Stored data »

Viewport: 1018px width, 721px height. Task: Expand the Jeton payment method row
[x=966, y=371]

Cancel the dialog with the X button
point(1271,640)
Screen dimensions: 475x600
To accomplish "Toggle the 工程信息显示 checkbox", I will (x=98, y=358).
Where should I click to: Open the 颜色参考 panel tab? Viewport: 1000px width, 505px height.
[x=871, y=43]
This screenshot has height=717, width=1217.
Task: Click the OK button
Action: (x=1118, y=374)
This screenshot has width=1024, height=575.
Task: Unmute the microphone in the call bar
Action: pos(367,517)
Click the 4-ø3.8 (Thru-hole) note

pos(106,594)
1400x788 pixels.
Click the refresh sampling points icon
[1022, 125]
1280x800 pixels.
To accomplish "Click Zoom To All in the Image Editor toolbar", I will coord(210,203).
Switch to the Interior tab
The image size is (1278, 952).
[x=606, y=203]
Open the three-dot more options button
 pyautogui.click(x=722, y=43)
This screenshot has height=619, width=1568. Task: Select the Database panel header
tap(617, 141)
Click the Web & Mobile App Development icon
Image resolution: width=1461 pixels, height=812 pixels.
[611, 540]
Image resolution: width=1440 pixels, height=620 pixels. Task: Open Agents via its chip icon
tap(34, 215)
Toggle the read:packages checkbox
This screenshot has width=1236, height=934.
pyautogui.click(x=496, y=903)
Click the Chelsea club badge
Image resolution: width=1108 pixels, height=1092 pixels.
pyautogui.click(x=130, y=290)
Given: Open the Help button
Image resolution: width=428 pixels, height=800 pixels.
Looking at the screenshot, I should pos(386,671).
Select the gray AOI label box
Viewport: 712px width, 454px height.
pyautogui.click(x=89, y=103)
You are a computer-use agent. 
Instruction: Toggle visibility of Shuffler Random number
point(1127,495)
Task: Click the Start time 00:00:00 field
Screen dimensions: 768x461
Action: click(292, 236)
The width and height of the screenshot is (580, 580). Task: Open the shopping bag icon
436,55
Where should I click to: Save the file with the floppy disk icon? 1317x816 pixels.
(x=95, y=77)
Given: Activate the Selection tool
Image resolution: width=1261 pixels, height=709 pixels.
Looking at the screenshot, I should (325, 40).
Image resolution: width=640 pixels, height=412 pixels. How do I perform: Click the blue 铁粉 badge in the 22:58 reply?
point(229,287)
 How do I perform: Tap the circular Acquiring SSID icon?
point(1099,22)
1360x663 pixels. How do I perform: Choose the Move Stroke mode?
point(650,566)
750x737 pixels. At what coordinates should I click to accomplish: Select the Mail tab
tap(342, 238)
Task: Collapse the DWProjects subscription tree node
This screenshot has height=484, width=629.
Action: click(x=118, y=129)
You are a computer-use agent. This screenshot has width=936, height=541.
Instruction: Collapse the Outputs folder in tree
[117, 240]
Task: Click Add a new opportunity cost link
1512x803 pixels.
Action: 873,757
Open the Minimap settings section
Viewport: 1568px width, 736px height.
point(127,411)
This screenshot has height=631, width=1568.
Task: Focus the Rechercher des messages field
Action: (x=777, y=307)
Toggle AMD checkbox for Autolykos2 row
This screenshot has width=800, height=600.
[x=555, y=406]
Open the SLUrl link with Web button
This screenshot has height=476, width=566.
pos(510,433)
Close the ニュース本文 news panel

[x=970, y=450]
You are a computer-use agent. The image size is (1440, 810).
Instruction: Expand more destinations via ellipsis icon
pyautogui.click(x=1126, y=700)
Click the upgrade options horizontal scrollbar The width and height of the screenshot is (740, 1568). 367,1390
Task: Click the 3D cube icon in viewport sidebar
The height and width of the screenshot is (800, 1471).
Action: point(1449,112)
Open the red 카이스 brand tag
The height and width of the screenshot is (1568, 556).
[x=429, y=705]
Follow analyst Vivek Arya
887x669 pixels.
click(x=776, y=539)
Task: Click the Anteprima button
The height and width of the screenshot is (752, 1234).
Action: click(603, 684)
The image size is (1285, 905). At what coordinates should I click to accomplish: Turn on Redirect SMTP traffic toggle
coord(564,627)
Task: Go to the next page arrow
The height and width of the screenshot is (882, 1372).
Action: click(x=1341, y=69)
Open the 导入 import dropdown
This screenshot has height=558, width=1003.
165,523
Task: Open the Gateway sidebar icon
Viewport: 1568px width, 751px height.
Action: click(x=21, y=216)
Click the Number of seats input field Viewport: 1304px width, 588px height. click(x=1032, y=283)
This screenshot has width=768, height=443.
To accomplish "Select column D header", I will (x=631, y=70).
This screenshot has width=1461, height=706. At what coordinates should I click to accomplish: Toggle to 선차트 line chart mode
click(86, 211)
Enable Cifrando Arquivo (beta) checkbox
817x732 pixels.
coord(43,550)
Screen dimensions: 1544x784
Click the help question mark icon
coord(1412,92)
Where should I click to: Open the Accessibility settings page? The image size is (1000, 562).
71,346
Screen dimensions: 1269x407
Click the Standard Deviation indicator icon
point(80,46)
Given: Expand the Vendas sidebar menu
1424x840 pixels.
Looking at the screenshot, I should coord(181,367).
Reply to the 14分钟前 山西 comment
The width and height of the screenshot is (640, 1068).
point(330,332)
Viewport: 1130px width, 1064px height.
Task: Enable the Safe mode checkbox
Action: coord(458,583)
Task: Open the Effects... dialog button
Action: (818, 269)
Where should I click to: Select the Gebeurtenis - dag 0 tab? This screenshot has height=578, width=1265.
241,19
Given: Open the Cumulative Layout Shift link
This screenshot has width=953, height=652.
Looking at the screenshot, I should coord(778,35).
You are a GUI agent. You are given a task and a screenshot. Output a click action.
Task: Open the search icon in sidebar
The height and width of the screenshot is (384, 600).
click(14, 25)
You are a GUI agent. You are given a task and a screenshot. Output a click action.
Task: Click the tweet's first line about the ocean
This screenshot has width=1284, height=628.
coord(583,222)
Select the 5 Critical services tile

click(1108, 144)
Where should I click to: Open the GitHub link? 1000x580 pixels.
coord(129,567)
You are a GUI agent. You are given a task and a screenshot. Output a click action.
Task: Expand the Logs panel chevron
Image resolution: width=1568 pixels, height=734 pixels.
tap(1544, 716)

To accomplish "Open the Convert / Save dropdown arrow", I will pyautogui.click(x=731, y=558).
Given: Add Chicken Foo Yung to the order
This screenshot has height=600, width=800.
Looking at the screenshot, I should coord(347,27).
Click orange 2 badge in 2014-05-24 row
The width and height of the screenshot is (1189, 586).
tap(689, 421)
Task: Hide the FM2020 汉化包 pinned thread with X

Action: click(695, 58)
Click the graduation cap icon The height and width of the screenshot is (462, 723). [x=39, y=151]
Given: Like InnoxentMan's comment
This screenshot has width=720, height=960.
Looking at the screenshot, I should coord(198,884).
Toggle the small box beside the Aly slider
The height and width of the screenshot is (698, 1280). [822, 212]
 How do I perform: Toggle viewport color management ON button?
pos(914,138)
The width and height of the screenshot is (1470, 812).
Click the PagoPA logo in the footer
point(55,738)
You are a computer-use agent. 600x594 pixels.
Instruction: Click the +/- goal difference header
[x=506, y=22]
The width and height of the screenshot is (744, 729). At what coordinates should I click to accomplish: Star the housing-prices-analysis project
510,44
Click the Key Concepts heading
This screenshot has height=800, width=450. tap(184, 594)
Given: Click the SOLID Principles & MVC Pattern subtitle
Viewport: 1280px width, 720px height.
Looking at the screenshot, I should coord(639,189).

About this exercise » Every line above that includes "dropdown" counts toward one total; give that total by itself.

Your response » 2